Mereka dijuluki Manusia Patung. Manusia patung ini ternyata memiliki komunitasnya tersendiri, yaitu Komunitas Seni Karakter Kota Tua (KSKKT).
Manusia Patung yang kalian temukan di Kota Tua ini tidak seperti manusia patung di tempat lain.
Dari hasil wawancara yang pernah saya lakukan bersama salah seorang Manusia Patung bernama Pak Eko, beliau menuturkan bahwa Manusia Patung di Kota Tua mengganti kostumnya tiap satu tahun sekali. Tema yang diambilnya pun tetap dan harus dalam nuansa sejarah dan kepahlawanan, senada dengan citra Kota Tua sebagai tempat bersejarah di Jakarta.
Ketika memilih kostum yang akan digunakan, mereka tidak semerta-merta hanya mengenakan kostumnya saja. Pak Eko mengatakan bahwa setiap memilih kostum yang akan dikenakan, mereka yang menjadi manusia patung akan melakukan riset terlebih dahulu untuk mengetahui lebih dalam mengenai karakter yang dibawakan.
Selain itu, hal tersebut mereka lakukan  agar  dapat menjelasankan ketika ada turis atau pengunjung yang bertanya mengenai sejarah dari karakter yang diperankan atau sejarah dari Kota Tuanya sendiri.
"Kalau mau ganti karakter, biasanya saya riset dulu, beliau (orang yang akan digunakan karakternya) ini siapa dan bagaimana sejarahnya. Jadi sekalian belajar sejarah dan kalau ada wisatawan yang bertanya saya bisa menjawab," Ujar Pak Eko.
Untuk kostum dan properti yang digunakan ketika tampil, para patung manusia ini menyiapkan semuanya sendiri, dan barang yang digunakan pun milik pribadi.

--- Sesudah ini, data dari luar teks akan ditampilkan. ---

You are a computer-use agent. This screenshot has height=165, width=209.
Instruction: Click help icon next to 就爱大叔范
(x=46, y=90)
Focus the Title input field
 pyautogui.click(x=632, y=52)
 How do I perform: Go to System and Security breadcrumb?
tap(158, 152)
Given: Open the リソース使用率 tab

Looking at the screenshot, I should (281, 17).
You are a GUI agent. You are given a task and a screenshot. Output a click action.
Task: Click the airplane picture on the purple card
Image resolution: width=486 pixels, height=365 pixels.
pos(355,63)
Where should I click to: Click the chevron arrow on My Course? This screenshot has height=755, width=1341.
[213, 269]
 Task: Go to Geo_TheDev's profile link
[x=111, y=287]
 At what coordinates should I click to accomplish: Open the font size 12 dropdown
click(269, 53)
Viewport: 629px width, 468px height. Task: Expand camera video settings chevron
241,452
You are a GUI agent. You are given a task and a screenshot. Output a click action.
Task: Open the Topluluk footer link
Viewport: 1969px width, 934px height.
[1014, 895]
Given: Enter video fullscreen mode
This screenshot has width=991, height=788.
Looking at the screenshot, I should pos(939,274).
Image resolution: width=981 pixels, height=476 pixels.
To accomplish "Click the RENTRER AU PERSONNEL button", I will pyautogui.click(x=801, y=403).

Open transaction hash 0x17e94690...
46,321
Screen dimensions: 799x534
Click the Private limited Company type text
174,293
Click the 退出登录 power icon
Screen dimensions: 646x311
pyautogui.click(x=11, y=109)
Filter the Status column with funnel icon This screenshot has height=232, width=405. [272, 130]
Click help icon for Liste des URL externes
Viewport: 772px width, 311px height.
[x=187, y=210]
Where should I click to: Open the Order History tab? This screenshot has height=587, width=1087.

Saat ini terdapat sekitar 40 anggota dari Komunitas Seni Karakter Kota Tua. Pak Eko sendiri menambahkan bahwasanya selain untuk mencari nafkah, menjadi manusia patung juga merupakan salah satu wujud untuk melestarikan seni dan sejarah yang ada.
Nah, sekarang kalian sudah tahu kan fakta-fakta seputar Kota Tua Jakarta? Oh iya, selain sejarahnya yang menarik, Kota Tua sendiri merupakan tempat yang sangat instagramable, loh! Cocok untuk kamu yang suka foto-foto terus upload di akun sosial media. Jadi tunggu apa lagi? Yuk, datang ke Kota Tua!